# MK4 ABS pump bleeding procedure



## GTI_goat (May 19, 2014)

I had to replace the brake master cylinder and booster in my 2001 GTI 1.8t, and the only way to get the booster out was to remove the ABS module.
Now I'm having a hard time getting the air out of the brake system. After bench bleeding the master cylinder and several brakes bleed cycles, the pedal is still spongy and has way too much travel.
I've tried this procedure with my friend's VAG-COM to bleed the ABS pump, as per Ross-Tech's posting

_[Select]
[03 - ABS Brakes]
[Basic Settings - 04]
Group 001 (may be group 002 in Mk3 VW Golf/Jetta)
[Go!]

This will trigger the ABS pump to turn on for about 10 seconds. You should hear the fairly loud pump clicking during this time.

Click the [Done, Go Back] button and you're all set._

After holding down the brake pedal, you hear and feel the ABS pump running.

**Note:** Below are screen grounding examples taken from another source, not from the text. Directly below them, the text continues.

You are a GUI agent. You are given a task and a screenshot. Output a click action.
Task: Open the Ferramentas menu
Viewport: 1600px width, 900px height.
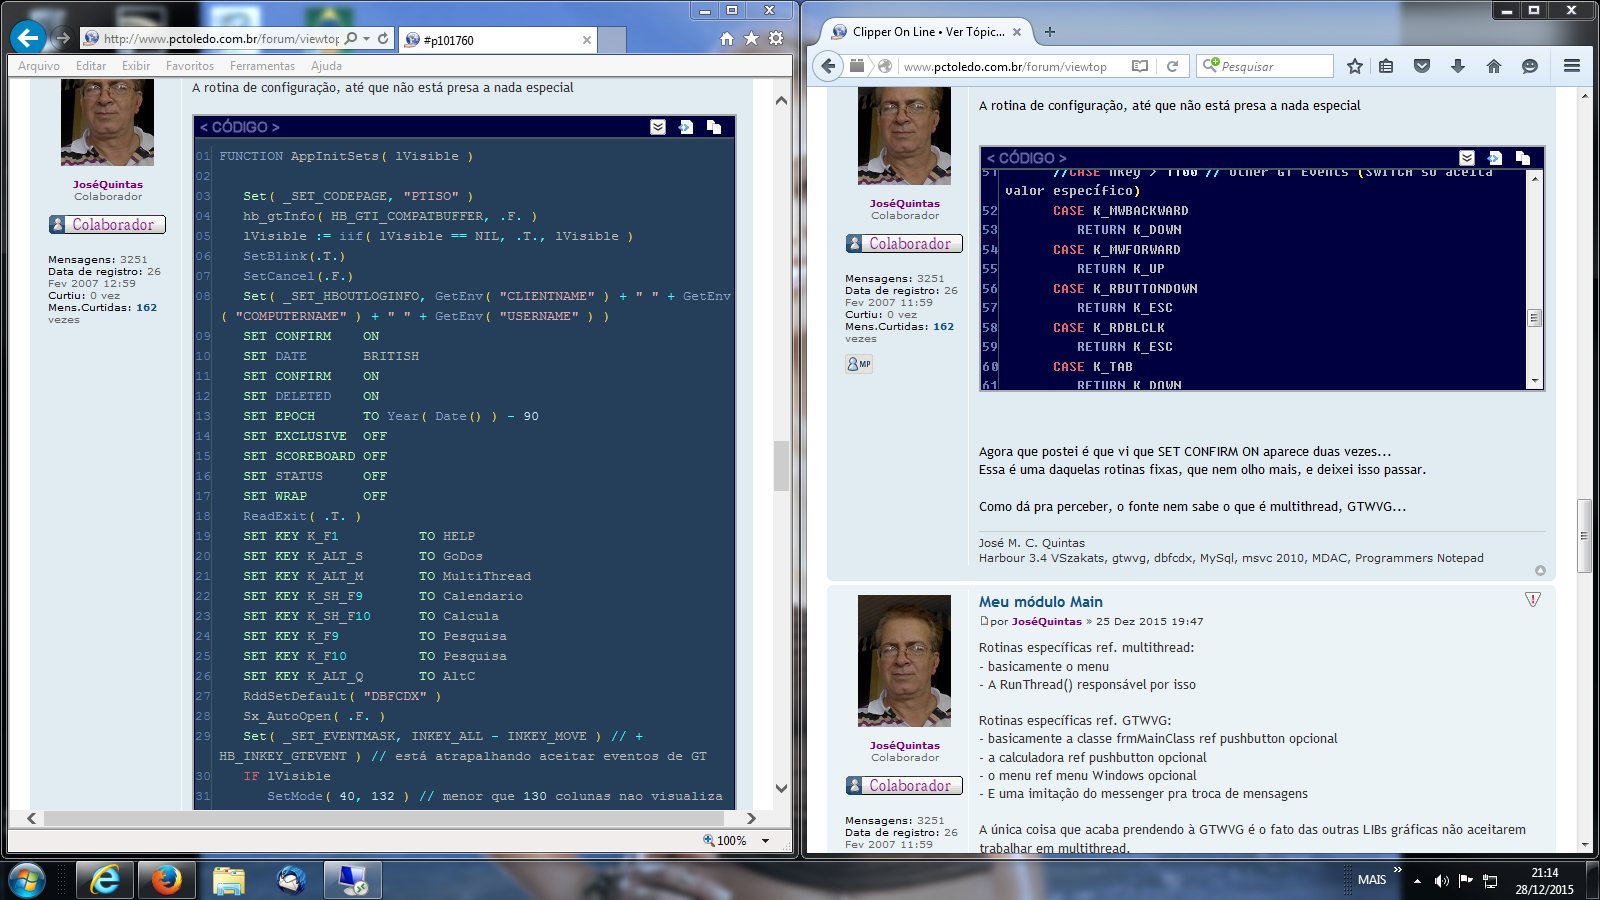pos(262,66)
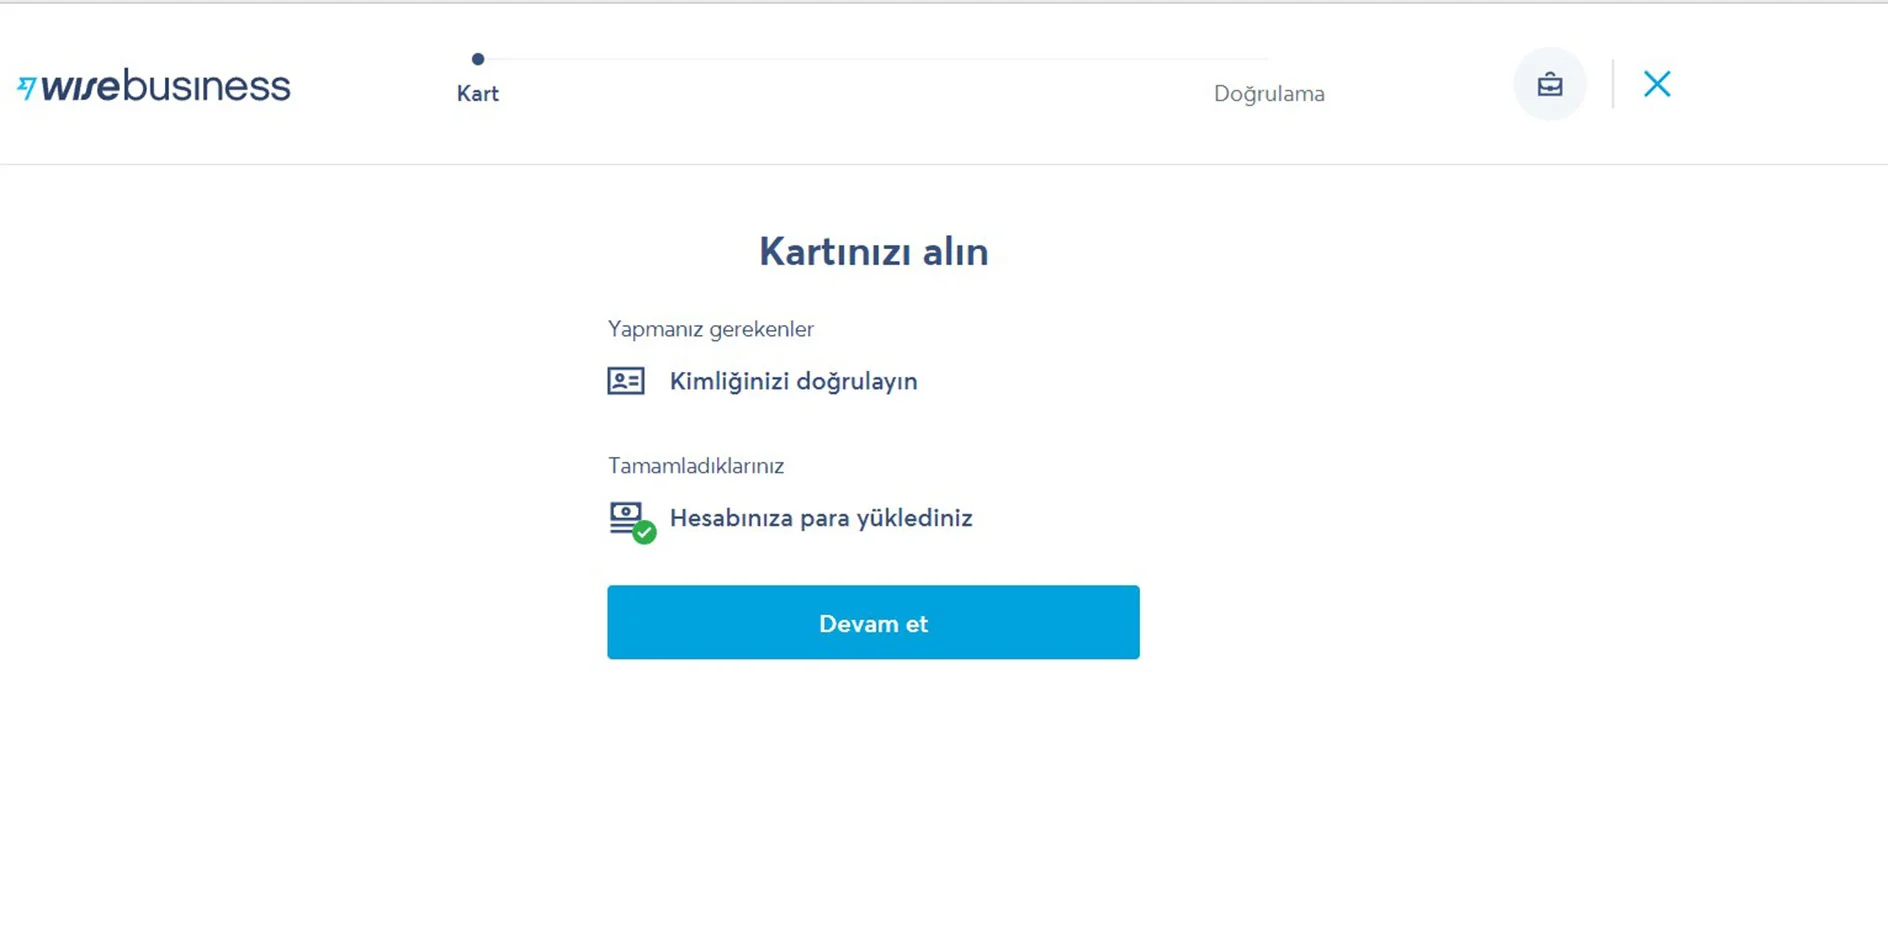
Task: Click the Wise flag logo icon
Action: point(27,88)
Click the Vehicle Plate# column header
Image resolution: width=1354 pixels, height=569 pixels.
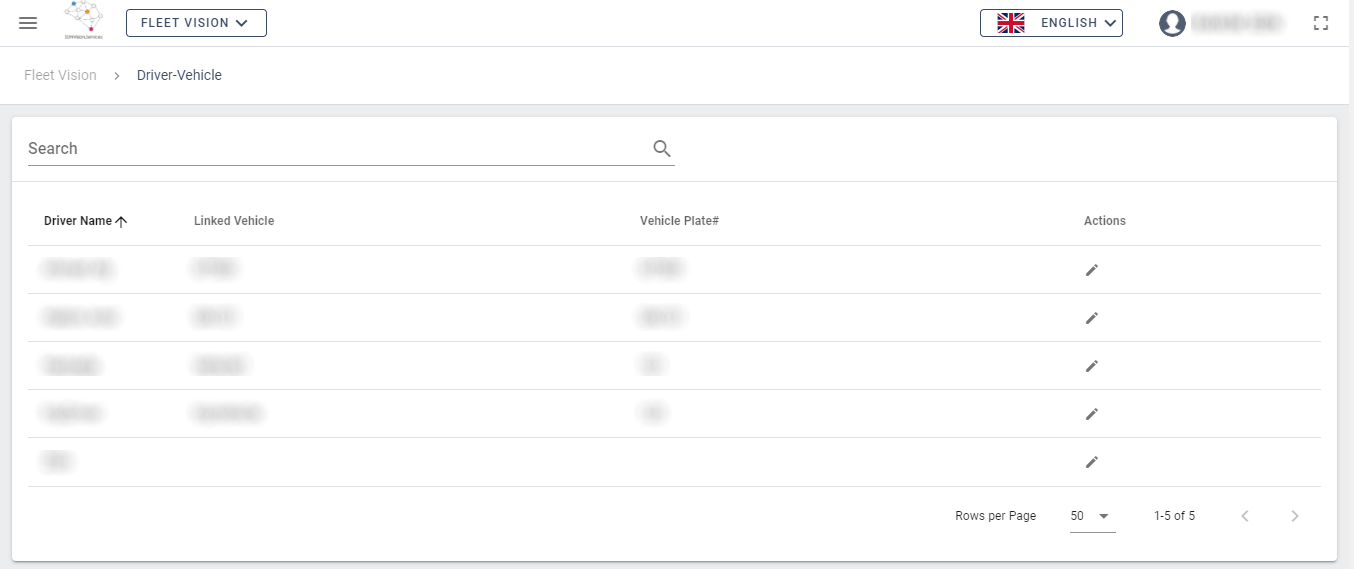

Then you're prompted to release the pedal and something to the effect of "BLEED F L/R". 

My question is, what's the correct way to do this?

Open the front L/R bleed screws while the pump is on, or normal brake bleed after ABS pump cycle, or is there another method to bleed the ABS pump and get that air out?

Would appreciate if anyone can help this this


----------